Une grande déception a été l'annonce en mai dernier de l'achat de 80 avions F-16 block 60 en lieu et place du Rafale français. Cependant, tout espoir n'est pas perdu dans la mesure où le Congrès américain se montre réticent, conformément à la politique pro-israélienne des Etats-Unis, à autoriser cette vente. Le F-16 block 60 comporte en effet d'importantes améliorations par rapport au F-16 block 50 qui équipe l'armée israélienne : des réservoirs supplémentaires qui allongent son rayon d'action, des contre mesures intégrées de guerre électronique, des missiles sophistiqués anti radar HARM et air-air AMRAAM et un nouveau radar à antenne à balayage électronique.

En tout état de cause et quelque soit le résultat final de ces négociations, la délégation sénatoriale doit constater que la position du Rafale aurait été meilleure si l'armée de l'air française en avait commandé. En outre, il y a lieu de s'interroger sur les méthodes permettant une densification des déplacements de hauts responsables politiques, militaires et administratifs lors des différentes phases de négociation de contrats importants. Il semble, en effet, que la présence française à ces occasions soit bien moindre que celle des Britanniques ou des Américains.

Lors de son séjour à Abou Dabi, la délégation sénatoriale a pu visiter le Siroco. Ce navire, qui est un transport de chalands de débarquement d'une capacité de transport de 1 880 tonnes s'est mué en bateau-vitrine destiné à favoriser l'exportation des armements français. Des représentants des industriels, de la délégation générale pour l'armement et de DCN-International présentent à chaque escale les matériels exposés et qui vont des pièces d'artillerie au char Leclerc, aux hélicoptères Cougar et Gazelle, en passant par des équipements informatiques de commandement. Le Siroco qui venait du Qatar devait ensuite se rendre à Singapour, en Malaisie et en Oman.

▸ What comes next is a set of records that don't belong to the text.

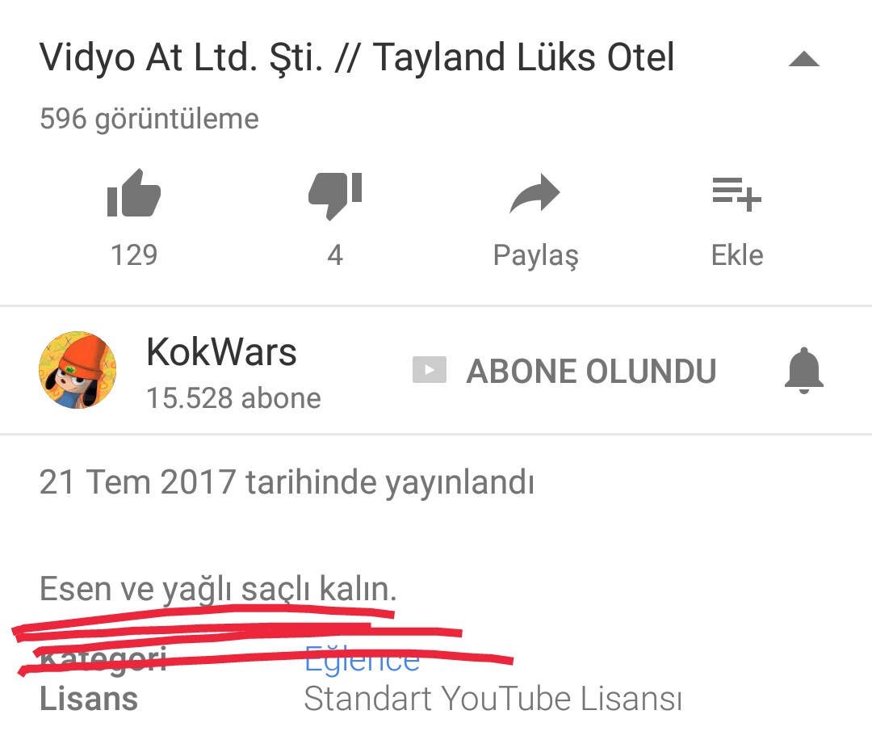Tap the Ekle add-to-playlist icon
This screenshot has width=872, height=744.
pyautogui.click(x=737, y=194)
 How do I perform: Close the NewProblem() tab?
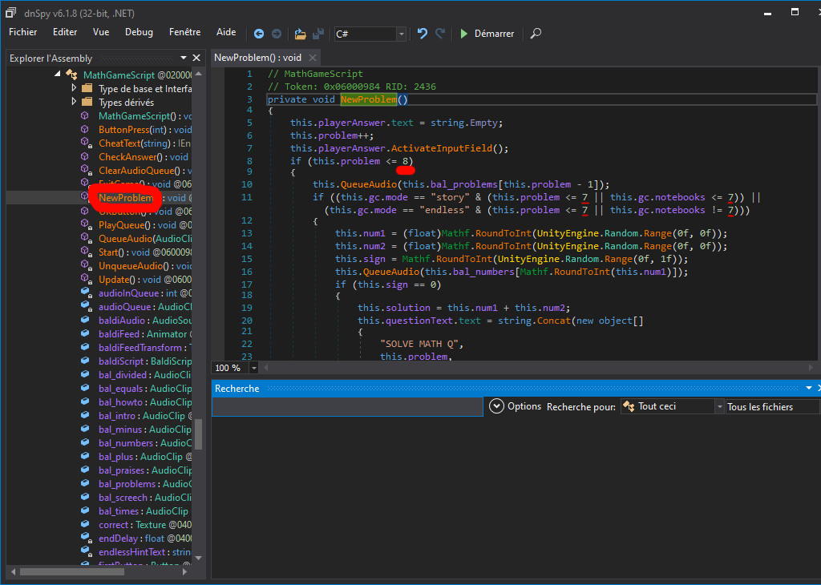pos(312,58)
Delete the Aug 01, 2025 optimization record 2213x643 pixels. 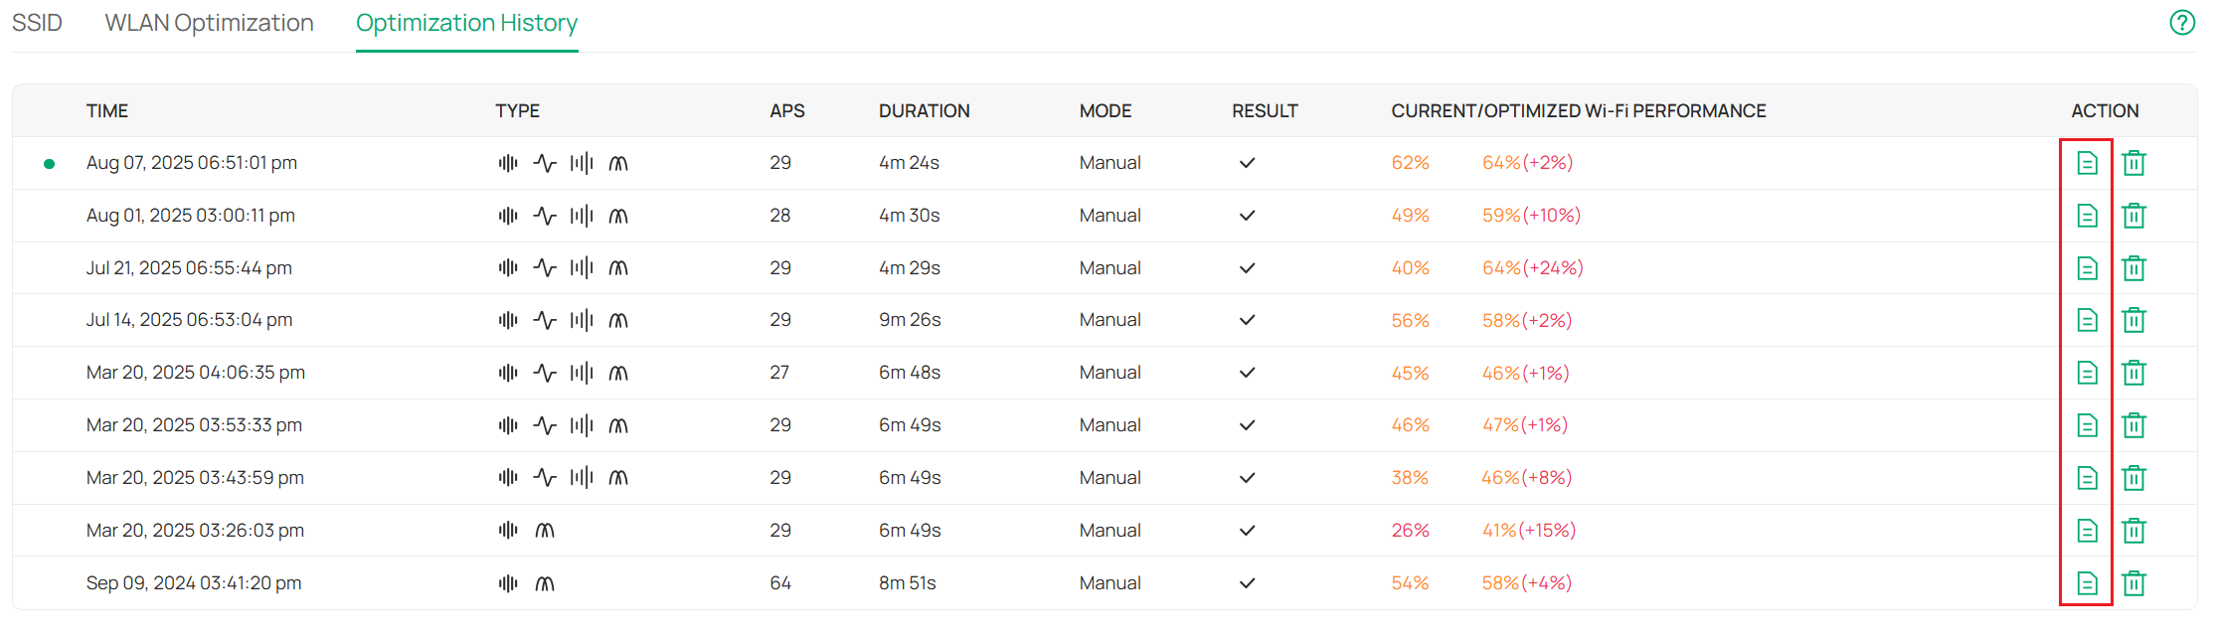[x=2134, y=215]
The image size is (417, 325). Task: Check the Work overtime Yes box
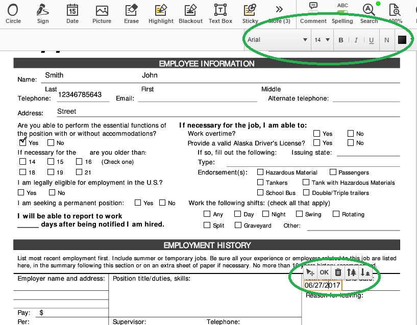pyautogui.click(x=317, y=134)
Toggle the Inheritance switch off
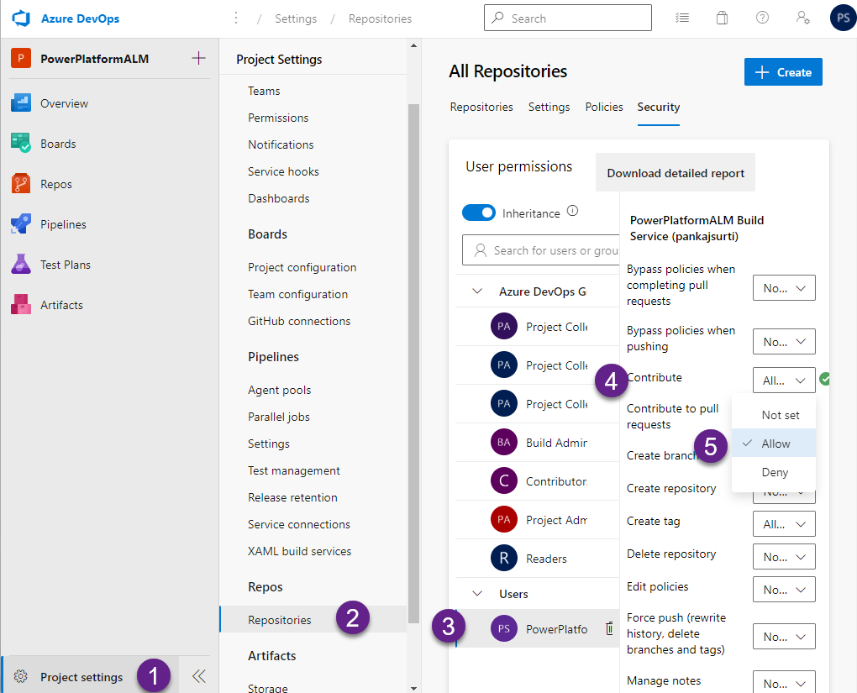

Cette initiative commerciale est apparue excellente à la délégation sénatoriale. Au vrai, la Grande-Bretagne procède d'une façon similaire depuis plusieurs années. Il y a tout lieu de se féliciter de ce que les tabous, bien français, qui empêchaient la réalisation de telles expériences, soient tombés. Car l'opération Siroco présente de nombreux intérêts. Elle permet bien sûr de montrer nos matériels et d'effectuer des démonstrations. Elle assure l'établissement de liens directs entre militaires. Mais, et ce n'est pas son moindre mérite, elle pousse industriels, militaires, ingénieurs de l'armement à travailler en étroite liaison. OEuvre de décloisonnement, elle participe au combat pour l'exportation qui est le combat pour l'emploi que mène notre nation.